As the design process of a context model has to include the experience of human experts to model the necessary knowledge associated, the given approaches seem to be suitable to express well-known collaboration processes. The introduced context-sensitive intervention approach can make use of the hierarchically approach to structure and organize process interventions with regard to the possible collaboration contexts of a process. Thereby, concepts of the semantic model for dynamic collaboration processes can be used to describe a context in a machine-readable description, which can be used by a context-aware system to monitor the collaboration context and adapt the process if needed. However, to monitor collaboration in dynamic environments, where external events can lead to an unpredictable change in the collaboration context, context models need to be adapted and extended to new situation, which evolve during collaboration.

In this chapter, it is assumed that the semantic model can be used to log the context of a collaboration process. Such a process log can be used by experts in collaboration to search for patterns or to compare a given collaboration context to predefined context models. As each collaboration process is unique, context-sensitive interventions must be adapted to be efficient in another collaboration context. Here, the formalism of a contextual graph Brézillon (2007) seems to be a suitable approach to represent and compare similar collaboration processes. To express experience in decision-making, a contextual graph represents a task realizing, and paths correspond to different practices developed by experts for realizing the task. The formalism further allows the incremental enrichment of experience by the refinement of existing practices. This property of a contextual-graph could be used to represent expert knowledge about process interventions. During the analysis of process logs of similar collaboration tasks, experts in collaboration can use a contextual graph to document possible identified process problems.
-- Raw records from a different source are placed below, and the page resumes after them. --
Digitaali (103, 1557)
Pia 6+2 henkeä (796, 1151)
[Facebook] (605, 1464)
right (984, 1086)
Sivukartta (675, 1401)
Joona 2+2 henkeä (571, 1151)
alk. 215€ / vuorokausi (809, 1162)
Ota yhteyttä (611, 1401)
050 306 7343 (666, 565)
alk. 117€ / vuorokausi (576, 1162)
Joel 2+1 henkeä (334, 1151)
Contextual nodes can be used to express differences between similar collaboration processes such as the initial collaboration context as well as distinctive changes of the collaboration context during the process. Experts can further use action elements to document possible context-sensitive interventions that correspond to a given contextual node. These interventions represent the experience of the experts for a specified context and make use of the introduced ECA approach to define conditions that can be evaluated by a context-aware system. The resulting contextual-graph can be improved over time by the refinement of possible new contextual nodes as well as context-sensitive interventions.

To sum up, in this chapter research about a context-sensitive intervention approach is described that intends to support elastic collaboration in dynamic environments. Based on a review of existing theories on collaboration performance, it is discussed how contextual process information can be used to monitor group performance during collaboration. A first approach of a semantic model is introduced that can be used to capture, share and reuse information about a process definition and contextual information. An application of the semantic model is discussed to define context-sensitive intervention for collaboration processes. Here, the ECA rules concept is used to describe the relation between an intervention and a specific collaborative situation.

Finally, more research is needed to understand the relation between these indicators and the performance of a group in a specific situation. Currently, the semantic model is deployed in a context-aware system for collaboration (Janeiro et al. 2013) to evaluate the semantic model and possible intervention rules. Resulting knowledge can then be used to improve the existing semantic model and to provide new services to handle negative group behaviors in collaboration processes.